Comida

Comí cerebro de camarón en Tijuana y me encanto

Probé esta reliquia sacada de 200 metros bajo el mar y creo que ahora amo más la comida nikkei

Dicen los que saben que un lugar puede ser definido por su gastronomía y siendo Tijuana la frontera más transitada del mundo, no resulta difícil imaginar que su cocina sea igual de plural y alucinante.

Hace unas semanas estuve allá y quise sorprenderme. Le pedí recomendaciones a unos amigos que se la pasan cazando buenos lugares para comer y no volver a caer en los lugares comunes en los que caigo siempre que voy: los tacos El Gordo, los burros Percherón, los mariscos El Mazateño, las tortas del Wash Mobile.

Ellos me dijeron que recientemente habían ido a un restaurante nikkei-mexicano en el que hasta habían probado cerebro de camarón y donde se habían llevado varias sorpresas.

Así fue como llegué a Toshi Toshi. Y así fue como, de la mano del mismísimo señor Toshi San —mi sensei sushero del viaje—, me comí una de las cosas más raras que he probado en la vida.

Ya en el lugar, pregunté por la exótica promesa que me hicieron mis amigos. De inmediato, los meseros me explicaron que el ingrediente es tan extraño, que no se trata de un platillo completo por separado, sino que es la joya de la corona de un menú de quince tiempos, que se elaboran en el momento y que se comen sin cubiertos de la misma forma.

Yo no lo sabía, pero el señor Toshi es un ícono de la cocina estilo edomae en Baja California; ésta precisa de pescas frescas, preparaciones sobre nigiris diminutos y un experto cortador y ensamblador de los ingredientes. El señor Toshi dejó Osaka, Japón, en 1988, trabajó cerca de diez años en el restaurante estrella de esta especialidad en San Diego, California, y luego se cruzó a México, se enamoró del país y de una mujer y se quedó por siempre.

El señor Toshi esperó hasta que me sentara frente a él para hacer una reverencia, saludarme y empezar a hacer magia. En un español medio entrecortado, pero bastante mexicanizado, me advirtió con sutilidad que estaba prohibido rendirse por el número de tiempos, antes de llegar al de cerebro de camarón. Yo me puse en sus manos. Ni chisté. Yo pensé: “sí, señor Toshi, lo que usted diga”, y me preparé para comer.
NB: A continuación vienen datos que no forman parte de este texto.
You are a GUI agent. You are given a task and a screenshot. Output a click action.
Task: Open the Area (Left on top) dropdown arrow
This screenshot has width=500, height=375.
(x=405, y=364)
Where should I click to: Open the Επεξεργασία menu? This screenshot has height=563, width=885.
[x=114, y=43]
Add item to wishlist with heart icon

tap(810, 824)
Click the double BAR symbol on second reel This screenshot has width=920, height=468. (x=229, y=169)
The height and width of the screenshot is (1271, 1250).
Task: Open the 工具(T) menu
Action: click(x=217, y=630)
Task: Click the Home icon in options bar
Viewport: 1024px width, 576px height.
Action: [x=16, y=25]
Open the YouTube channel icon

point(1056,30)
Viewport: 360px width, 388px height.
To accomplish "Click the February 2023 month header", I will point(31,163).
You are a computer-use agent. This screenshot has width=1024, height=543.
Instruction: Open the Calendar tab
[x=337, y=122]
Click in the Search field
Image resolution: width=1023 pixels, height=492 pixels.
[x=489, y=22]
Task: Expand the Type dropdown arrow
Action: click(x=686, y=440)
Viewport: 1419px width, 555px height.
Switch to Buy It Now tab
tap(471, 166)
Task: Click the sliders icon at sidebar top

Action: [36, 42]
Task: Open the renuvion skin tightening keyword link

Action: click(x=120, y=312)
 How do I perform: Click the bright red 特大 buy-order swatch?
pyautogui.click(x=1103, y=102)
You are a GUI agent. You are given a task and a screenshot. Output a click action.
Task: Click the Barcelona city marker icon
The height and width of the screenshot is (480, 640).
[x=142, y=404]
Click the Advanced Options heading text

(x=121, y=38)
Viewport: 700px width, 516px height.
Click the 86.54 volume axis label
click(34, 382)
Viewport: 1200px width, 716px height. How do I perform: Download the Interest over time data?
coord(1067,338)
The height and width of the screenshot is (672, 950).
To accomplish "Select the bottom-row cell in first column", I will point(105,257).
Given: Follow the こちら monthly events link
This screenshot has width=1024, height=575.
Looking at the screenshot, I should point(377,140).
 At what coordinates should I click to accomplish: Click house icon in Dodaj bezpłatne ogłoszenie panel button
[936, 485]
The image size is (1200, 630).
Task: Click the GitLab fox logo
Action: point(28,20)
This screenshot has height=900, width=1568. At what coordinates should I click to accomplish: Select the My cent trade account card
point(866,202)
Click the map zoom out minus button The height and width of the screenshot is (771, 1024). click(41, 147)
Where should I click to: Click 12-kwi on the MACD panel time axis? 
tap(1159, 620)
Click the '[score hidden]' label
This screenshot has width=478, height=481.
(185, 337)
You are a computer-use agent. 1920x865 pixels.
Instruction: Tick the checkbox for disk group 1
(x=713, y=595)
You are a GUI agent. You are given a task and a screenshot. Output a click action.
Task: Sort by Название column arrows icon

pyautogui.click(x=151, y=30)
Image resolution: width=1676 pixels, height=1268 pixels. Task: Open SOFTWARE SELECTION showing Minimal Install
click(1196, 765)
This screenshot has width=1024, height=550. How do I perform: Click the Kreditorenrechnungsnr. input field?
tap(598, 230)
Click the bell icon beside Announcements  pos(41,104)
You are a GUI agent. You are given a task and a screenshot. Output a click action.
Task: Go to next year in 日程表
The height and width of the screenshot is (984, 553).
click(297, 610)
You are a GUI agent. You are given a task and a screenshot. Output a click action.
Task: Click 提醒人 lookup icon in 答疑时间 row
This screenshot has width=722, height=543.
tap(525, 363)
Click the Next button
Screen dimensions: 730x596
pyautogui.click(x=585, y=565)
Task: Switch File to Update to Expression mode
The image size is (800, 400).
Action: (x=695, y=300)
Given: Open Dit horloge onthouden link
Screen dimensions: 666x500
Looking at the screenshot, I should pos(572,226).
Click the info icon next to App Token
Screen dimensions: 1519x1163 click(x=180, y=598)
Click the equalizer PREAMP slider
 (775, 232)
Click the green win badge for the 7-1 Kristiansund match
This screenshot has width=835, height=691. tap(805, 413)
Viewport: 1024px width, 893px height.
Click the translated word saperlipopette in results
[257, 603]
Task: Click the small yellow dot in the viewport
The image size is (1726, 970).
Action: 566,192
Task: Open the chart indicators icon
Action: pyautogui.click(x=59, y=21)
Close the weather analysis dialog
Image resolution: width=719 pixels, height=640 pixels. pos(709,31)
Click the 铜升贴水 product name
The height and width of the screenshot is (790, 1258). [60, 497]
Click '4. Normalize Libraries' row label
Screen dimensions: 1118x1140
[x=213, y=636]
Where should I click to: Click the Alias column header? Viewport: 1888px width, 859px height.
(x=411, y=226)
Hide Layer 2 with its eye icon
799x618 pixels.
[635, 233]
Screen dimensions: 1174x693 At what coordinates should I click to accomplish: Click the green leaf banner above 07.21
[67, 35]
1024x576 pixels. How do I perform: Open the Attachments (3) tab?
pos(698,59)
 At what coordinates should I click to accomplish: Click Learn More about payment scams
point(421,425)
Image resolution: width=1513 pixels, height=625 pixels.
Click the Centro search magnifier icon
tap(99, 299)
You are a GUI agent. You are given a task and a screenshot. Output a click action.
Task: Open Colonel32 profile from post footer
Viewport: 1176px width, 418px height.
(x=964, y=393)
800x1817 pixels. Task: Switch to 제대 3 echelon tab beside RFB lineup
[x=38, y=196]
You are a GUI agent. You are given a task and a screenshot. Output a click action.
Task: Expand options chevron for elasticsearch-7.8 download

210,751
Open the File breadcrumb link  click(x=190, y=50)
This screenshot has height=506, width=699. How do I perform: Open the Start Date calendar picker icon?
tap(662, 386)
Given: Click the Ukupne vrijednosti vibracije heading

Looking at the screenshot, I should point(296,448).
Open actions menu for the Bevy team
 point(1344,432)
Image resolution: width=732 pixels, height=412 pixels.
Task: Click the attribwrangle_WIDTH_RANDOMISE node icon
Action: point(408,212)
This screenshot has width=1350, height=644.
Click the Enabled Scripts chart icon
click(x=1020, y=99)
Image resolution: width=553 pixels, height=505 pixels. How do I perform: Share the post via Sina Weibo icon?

El hombre empezó a trabajar con la diligencia característica de los orientales: en silencio, sin pausas, con la vista fija en el rectángulo de arroz blanco sobre el que colocaba religiosamente un poco de wasabi y cortes delicados de pescados de Baja California, lajas de mariscos y conchas del día, hojas de algas, rayadura de sal de piedra y gotas de soya, aceites extraños y hasta emulsiones.

Inicialmente pensé que todos los tiempos antes del que yo esperaba con ansias iban a ser mero trámite. Nada más equivocado. Uno tras otro fueron haciéndose más interesantes, gracias a la habilidad y las historias que me iba contando mi anfitrión.

Cuando por fin llegó lo que a mi alma le faltaba para estar en paz. El señor Toshi anunció que era el turno del cerebro de camarón, le pregunté todo sobre él. Y me contó que la idea básica de su existencia dentro del repertorio de una barra nikkei está relacionada con una concepción de su cultura.

“Allá no desperdiciamos nada. Si nos comemos un animal, nos lo comemos completo. La cabeza de los camarones generalmente no le provoca nada a nadie, a menos que sean ganas de tirarlas a la basura. Pero en el caso específico de este camarón, que es de profundidad, nos llevamos una gran sorpresa: es delicioso”, me dijo él.

El chef me contó que ese tipo de camarón se llama amaebi y que se trata de una especie escurridiza que vive a 200 metros bajo el nivel del mar. Para capturarlo los buzos han de dar unas 150 brazadas agua abajo y hacer varias maniobras con sus redes.

Le di las gracias, pero la verdad es que quería llorar. Larga vida a mi sensei chingón del sushi, a Tijuana, a los mariscos de la Baja. Arigatō, Toshi.